Circadian variation of sustained ventricular tachycardia in patients with coronary artery disease and implantable cardioverter-defibrillators.
BACKGROUND While previous studies using epidemiological data and ambulatory ECG monitoring have shown peak occurrence of sudden death and nonsustained ventricular tachycardia in the morning, none have examined circadian variation of potentially life-threatening ventricular tachycardia (VT), nor has any study observed circadian behavior of any arrhythmias in individuals followed longitudinally. We used the event memory of multiprogrammable implantable cardioverter-defibrillators to evaluate the circadian pattern of sustained VT over time.
METHODS AND RESULTS Data were reviewed from 32 consecutive patients with coronary artery disease and sustained VT who had received the Ventak PRX (CPI, Inc) cardioverter-defibrillator between May 1991 and August 1993 and had experienced at least one episode of VT terminated by their device. Mean follow-up was 14 +/- 7 months. Among the 2558 episodes recorded by the device logs, VT occurrence peaked between 6 AM and noon (P = .007 by ANOVA among four 6-hour time periods). Harmonic regression revealed a morning peak at 9 AM (P < .01). This morning peak occurred in patients with both frequent and infrequent events. Among 21 patients who experienced more than four VT events, 8 (38%) had an AM peak of VT occurrence (> 35% of VT between 6 AM and noon). Neither age, ejection fraction, event frequency, presenting arrhythmia, nor drug therapy distinguished patients who displayed the AM VT peak.
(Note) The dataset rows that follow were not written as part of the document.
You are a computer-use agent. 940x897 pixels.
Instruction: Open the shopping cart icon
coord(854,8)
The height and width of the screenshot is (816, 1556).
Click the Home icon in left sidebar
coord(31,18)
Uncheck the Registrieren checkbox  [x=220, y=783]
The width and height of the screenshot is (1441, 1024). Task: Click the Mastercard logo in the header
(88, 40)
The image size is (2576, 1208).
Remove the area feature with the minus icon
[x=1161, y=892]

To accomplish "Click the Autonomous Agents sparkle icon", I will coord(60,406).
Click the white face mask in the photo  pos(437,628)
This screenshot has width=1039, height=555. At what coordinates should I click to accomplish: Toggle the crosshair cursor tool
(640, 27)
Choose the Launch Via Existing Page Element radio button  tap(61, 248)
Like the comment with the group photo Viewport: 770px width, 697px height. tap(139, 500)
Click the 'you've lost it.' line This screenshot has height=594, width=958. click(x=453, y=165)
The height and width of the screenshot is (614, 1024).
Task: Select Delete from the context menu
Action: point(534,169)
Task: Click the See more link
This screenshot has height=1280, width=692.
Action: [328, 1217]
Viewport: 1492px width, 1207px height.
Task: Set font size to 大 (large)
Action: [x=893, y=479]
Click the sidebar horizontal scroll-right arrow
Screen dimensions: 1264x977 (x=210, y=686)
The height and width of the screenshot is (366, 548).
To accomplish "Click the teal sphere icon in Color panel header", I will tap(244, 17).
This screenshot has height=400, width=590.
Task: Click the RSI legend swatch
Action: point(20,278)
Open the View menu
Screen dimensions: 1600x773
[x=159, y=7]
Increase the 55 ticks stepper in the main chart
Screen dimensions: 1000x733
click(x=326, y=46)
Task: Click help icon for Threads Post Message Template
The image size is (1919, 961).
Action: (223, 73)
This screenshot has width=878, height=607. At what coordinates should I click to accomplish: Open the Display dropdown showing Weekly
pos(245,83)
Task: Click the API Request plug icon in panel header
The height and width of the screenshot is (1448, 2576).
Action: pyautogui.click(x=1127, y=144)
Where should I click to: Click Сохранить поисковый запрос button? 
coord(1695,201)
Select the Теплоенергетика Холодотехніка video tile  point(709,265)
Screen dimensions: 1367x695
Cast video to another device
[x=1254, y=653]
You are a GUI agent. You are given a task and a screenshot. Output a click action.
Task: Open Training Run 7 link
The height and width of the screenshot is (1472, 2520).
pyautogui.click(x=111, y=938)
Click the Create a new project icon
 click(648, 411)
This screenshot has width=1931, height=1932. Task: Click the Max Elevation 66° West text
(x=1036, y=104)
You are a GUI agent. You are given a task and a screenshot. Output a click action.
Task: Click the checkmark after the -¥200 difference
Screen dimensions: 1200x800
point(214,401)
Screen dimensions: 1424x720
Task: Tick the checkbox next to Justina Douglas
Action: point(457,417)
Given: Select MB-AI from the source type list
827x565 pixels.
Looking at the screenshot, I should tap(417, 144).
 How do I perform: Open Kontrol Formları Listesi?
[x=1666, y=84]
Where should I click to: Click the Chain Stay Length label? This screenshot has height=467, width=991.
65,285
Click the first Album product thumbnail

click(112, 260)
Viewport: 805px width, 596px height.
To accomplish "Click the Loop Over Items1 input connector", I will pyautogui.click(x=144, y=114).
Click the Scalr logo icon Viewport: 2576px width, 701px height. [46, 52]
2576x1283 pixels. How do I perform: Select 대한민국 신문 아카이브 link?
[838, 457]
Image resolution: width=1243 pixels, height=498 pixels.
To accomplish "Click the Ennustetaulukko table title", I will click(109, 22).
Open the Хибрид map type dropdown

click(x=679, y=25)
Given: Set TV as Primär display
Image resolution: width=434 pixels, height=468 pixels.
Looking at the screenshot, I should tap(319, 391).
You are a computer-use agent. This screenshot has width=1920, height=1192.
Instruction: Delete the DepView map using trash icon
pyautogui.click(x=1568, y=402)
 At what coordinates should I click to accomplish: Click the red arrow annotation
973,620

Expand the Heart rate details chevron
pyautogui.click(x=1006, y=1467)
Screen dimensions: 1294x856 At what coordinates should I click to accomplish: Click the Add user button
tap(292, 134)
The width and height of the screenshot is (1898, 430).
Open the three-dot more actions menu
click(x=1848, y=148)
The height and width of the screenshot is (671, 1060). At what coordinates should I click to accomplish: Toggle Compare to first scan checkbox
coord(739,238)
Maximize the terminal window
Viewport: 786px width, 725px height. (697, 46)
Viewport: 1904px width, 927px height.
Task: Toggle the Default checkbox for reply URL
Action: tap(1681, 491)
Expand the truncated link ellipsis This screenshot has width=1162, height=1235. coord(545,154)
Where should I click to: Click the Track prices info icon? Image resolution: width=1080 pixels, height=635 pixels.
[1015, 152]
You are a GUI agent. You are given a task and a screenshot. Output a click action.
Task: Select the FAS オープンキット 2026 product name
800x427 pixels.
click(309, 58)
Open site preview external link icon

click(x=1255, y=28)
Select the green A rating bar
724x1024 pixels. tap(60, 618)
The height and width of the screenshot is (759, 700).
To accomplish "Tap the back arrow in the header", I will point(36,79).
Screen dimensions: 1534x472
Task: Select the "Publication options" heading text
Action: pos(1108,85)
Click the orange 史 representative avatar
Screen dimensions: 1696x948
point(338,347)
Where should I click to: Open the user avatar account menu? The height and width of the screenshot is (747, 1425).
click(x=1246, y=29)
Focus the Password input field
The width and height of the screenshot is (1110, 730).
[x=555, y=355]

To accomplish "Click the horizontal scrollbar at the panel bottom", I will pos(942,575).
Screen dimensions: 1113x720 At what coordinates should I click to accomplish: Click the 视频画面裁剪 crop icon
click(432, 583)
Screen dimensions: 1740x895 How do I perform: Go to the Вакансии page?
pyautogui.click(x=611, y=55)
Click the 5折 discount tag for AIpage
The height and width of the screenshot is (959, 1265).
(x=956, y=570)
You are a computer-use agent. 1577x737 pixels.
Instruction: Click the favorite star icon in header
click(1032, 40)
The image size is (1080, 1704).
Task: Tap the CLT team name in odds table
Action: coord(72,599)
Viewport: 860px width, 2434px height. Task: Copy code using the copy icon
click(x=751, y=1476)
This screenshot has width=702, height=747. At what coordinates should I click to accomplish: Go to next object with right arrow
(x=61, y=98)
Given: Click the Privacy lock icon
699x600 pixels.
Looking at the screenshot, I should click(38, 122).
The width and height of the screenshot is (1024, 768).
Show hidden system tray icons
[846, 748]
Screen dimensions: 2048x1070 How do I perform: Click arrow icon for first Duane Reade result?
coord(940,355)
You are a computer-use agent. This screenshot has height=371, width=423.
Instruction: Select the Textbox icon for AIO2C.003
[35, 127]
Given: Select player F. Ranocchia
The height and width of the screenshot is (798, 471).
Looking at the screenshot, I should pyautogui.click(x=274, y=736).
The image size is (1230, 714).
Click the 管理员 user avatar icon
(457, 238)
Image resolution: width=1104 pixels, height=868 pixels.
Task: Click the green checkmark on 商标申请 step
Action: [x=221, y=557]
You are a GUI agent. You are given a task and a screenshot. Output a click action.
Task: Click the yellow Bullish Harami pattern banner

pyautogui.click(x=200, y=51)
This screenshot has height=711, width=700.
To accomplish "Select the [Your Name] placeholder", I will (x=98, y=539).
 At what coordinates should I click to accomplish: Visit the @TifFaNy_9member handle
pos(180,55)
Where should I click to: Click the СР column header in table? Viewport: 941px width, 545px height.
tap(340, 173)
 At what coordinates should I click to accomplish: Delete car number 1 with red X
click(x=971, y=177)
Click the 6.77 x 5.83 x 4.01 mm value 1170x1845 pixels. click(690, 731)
CONCLUSIONS In patients with coronary artery disease, sustained VT displays circadian variation with peak frequency in the morning, similar to that for sudden death. Individual patients who display specific patterns of circadian variation over time can be identified using defibrillator logs. Investigation of circadian variation of other phenomena to elucidate mechanisms of VT should focus on these patients.